Статья С. Л. Франка ставит очень острую и мучительную для нашей эпохи проблему. Эта статья дискуссионная. Со многими отдельными мыслями С. Л. Франка я согласен и считаю их бесспорными, но его главная заключительная мысль вызывает серьезные возражения. С. Л. Франк признает тяжелую вину христиан в отношении к социальному вопросу. Он признает, что положение бедных и обездоленных не может не мучить христиан, достойных этого имени, и не может не вызывать с их стороны заботы. Он не может не признать, что существующий экономический порядок, вернее, беспорядок, глубоко противоположен духу христиан, что в основании его лежит объективированный грех. Тем более неожиданным является его заключение, что наиболее благоприятен для христианства строй, основанный на неограниченной собственности, на хозяйственной «свободе», на «свободе» индивидуального распоряжения имуществом. Но это и есть тот самый капиталистический строй, якобы основанный на свободе, движимый эгоизмом, личным интересом, конкуренцией, погоней за прибылями, зверски безучастный к человеческой нужде, бедности и угнетению, строй, в котором человек угнетает человека, превращая его в вещь. Мне представляется, что основная ошибка С. Л. Франка связана с тем, что он все-таки будто бы считает «социальный вопрос» вопросом любви к

____________________

Путь. Париж, 1939, № 60.

 

165

 

ближнему, милосердия и жертвы, вопросом христианских добродетелей высшего порядка. Но социальный вопрос совсем не есть вопрос о братстве людей, об отношениях людей, основанных на любви и жертве, социальный вопрос есть вопрос об элементарной справедливости и правде. Рабочие и все угнетенные совсем не требуют в отношении к себе любви и жертвы, а требуют справедливости и экономических прав. Создание братства людей, христианских отношений человека к человеку есть духовная задача, она не разрешима никакой организацией общества. Но речь идет совсем о другом. Освобождение трудящихся классов от угнетения, борьба за достойное человеческое существование есть такой же процесс, как освобождение от рабства и крепостного права. Для уничтожения крепостного права нельзя было ждать роста христианских добродетелей, нужен был принудительный социальный акт, меняющий структуру общества. Так же и сейчас. Я считаю неудачным словосочетание «христианский социализм», оно сочетает вещи разнородные и имеет плохие ассоциации. Лучше уже говорить «религиозный социализм» или «религиозно обоснованный социализм». Эту терминологию употребляют Рогац, А. Филип, Тиллих, Нибур, к которым я довольно близок.

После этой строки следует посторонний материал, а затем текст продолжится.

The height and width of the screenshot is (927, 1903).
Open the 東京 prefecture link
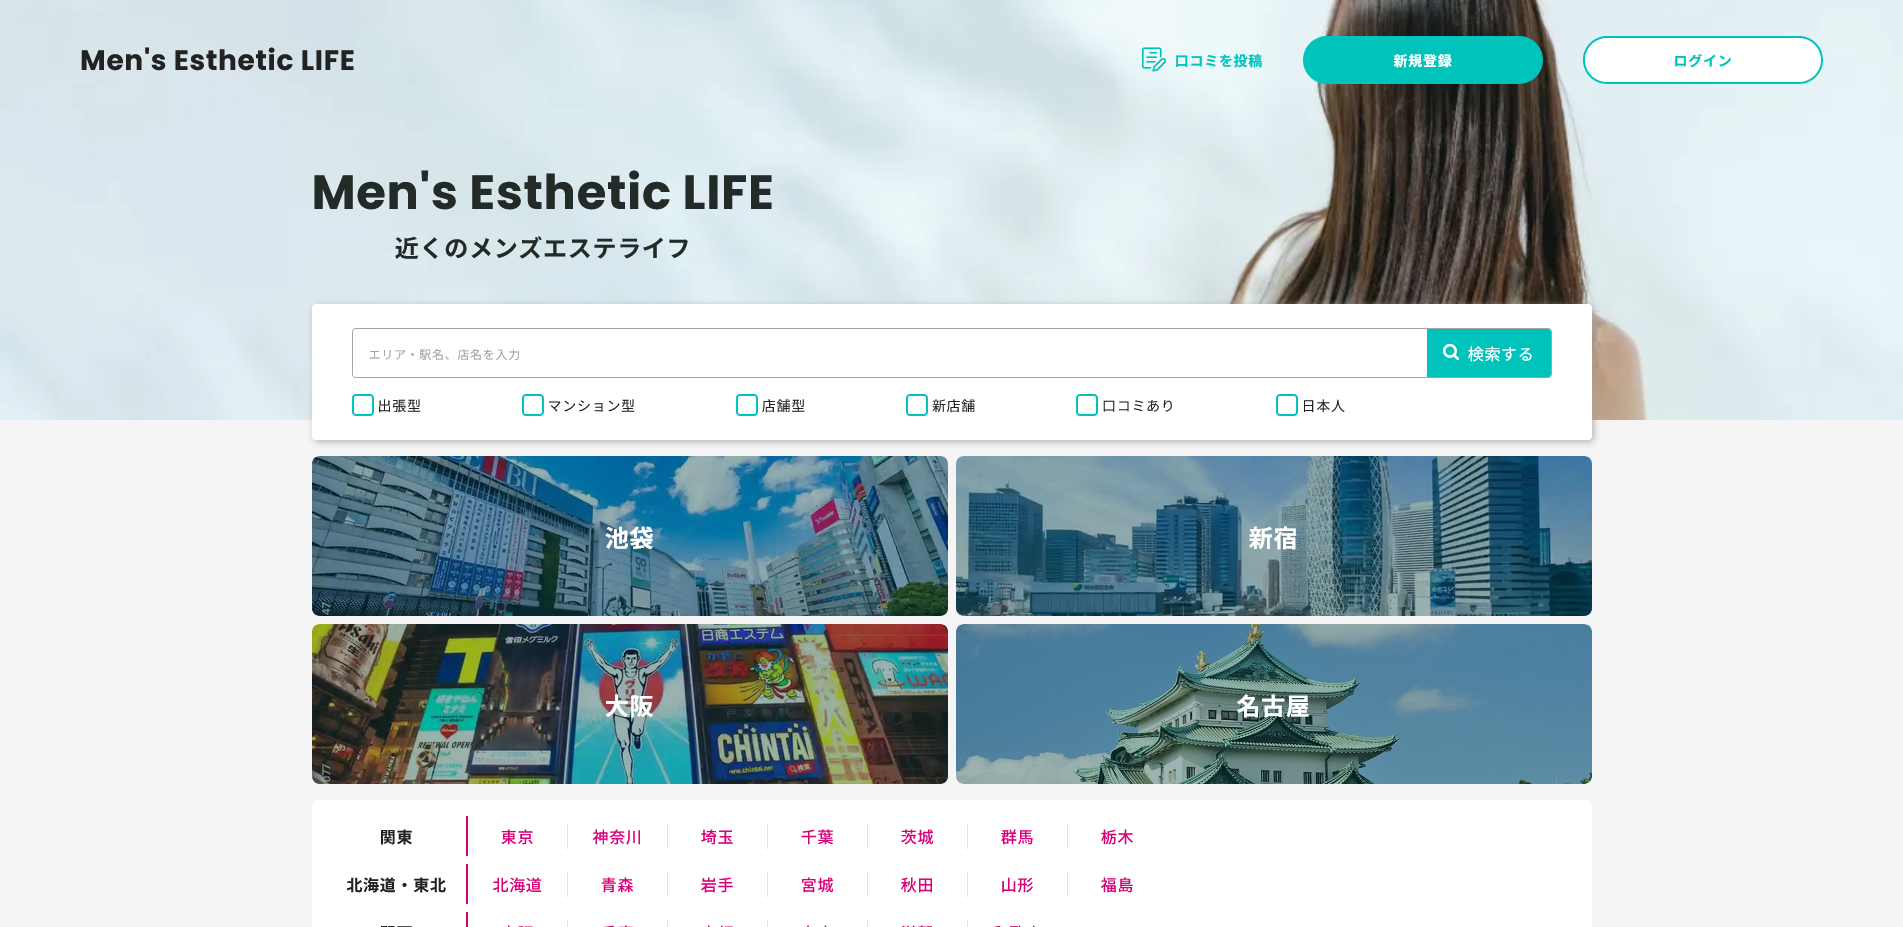click(x=517, y=837)
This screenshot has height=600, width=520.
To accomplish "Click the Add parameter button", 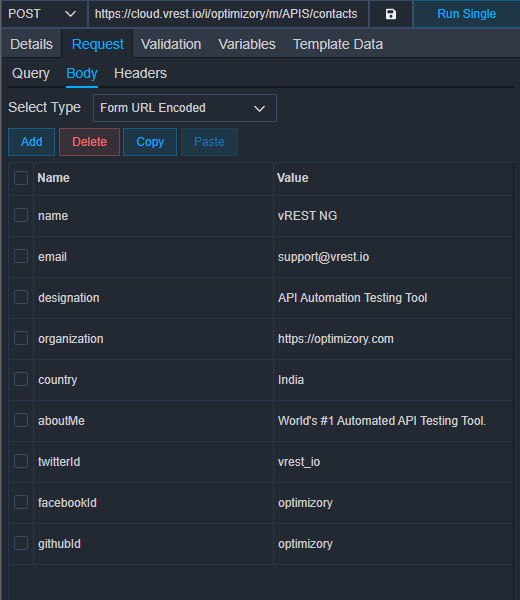I will (31, 142).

В XIX веке можно было считать социализм утопией совершенного социального строя. Но сейчас социализм стал суровой реальностью, и невозможно смотреть на социализм как на совершенный строй, разрешающий все вопросы. Социальный вопрос очень элементарный, вопрос элементарного права людей. Но человек так устроен, что для решения самого элементарного и прозаического вопроса ему нужно предаться иллюзиям и мечтам, создавать хилиастический миф. Я убежден, что реализация социалистического строя (употребляю слово «социализм» в широком смысле, не останавливаясь на разных формах социализма) не уменьшит, а увеличит глубокий трагизм человеческой жизни. Будут устранены социальные причины трагизма человеческого существования и будет выявлен внутренний трагизм. Социалистический строй будет так же греховен, как и все строи в мире. Но элементарное достоинство человека, не допускающее горькой нужды и нищеты, превращения человека в вещь, будет охранено. Тогда только и будет на большей глубине поставлен вопрос о том, является ли человек человеку братом, что лежит вне всякой социальной организации. Я сомневаюсь, чтобы С. Л. Франк разделял точку зрения буржуазной политической экономии, согласно которой существует вечный нормальный экономический строй, каковым и является либеральная экономика, и существуют вечные эко­номические законы. Величайшую заслугу Маркса я вижу в том, что он опрокинул эту теорию и увидал за экономикой, за миром материальных вещей человеческую активность и человеческую борьбу (с этим связано гениальное учение о «фетишизме товаров»). Но только с этой точки зрения, для которой буржуазная собственность есть   вечный   институт,   можно   защищать   позиции   С. Л. Франка.

166

 

Основной моральный вопрос в том, не является ли так называемый капиталистический строй прикрытой и организованной несправедливостью и обидой человека, унижением его достоинства? Существующий строй может быть гораздо большим насилием и принуждением, чем принуждение и насилие, связанное с уничто­жением этого строя и заменой его более справедливым социальным строем. Свободно распоряжаться имуществом допустимо лишь в том случае, если владеешь им по праву. Но буржуазная собственность, основанная на римском праве, буржуазное право наследства, владение орудиями производства означает распоряжение имуществом, которое не принадлежит тебе по праву и которым ты угнетаешь ближнего. Для меня это несомненно, независимо от каких-либо экономических теорий. Оправдана может быть только личная трудовая собственность, не допускающая капитализации. Самое выражение «экономическая свобода» двусмысленно и в устах многих лицемерно. Экономическая свобода в современном мире означает рабство трудящихся масс. Свобода труда означает рабство труда. И вопрос в том, как перейти к реальной свободе. Именем свободы в социальной жизни злоупотребляли самым бесстыдным образом. Все социальные реформы, улучшающие участь трудящихся, все ограничения экономических привилегий — объявлялись посягательством на свободу. Когда представитель рабовладельческого юга убивал Линкольна, то он воскликнул, что убивает тирана, посягнувшего на свободу рабовладельцев.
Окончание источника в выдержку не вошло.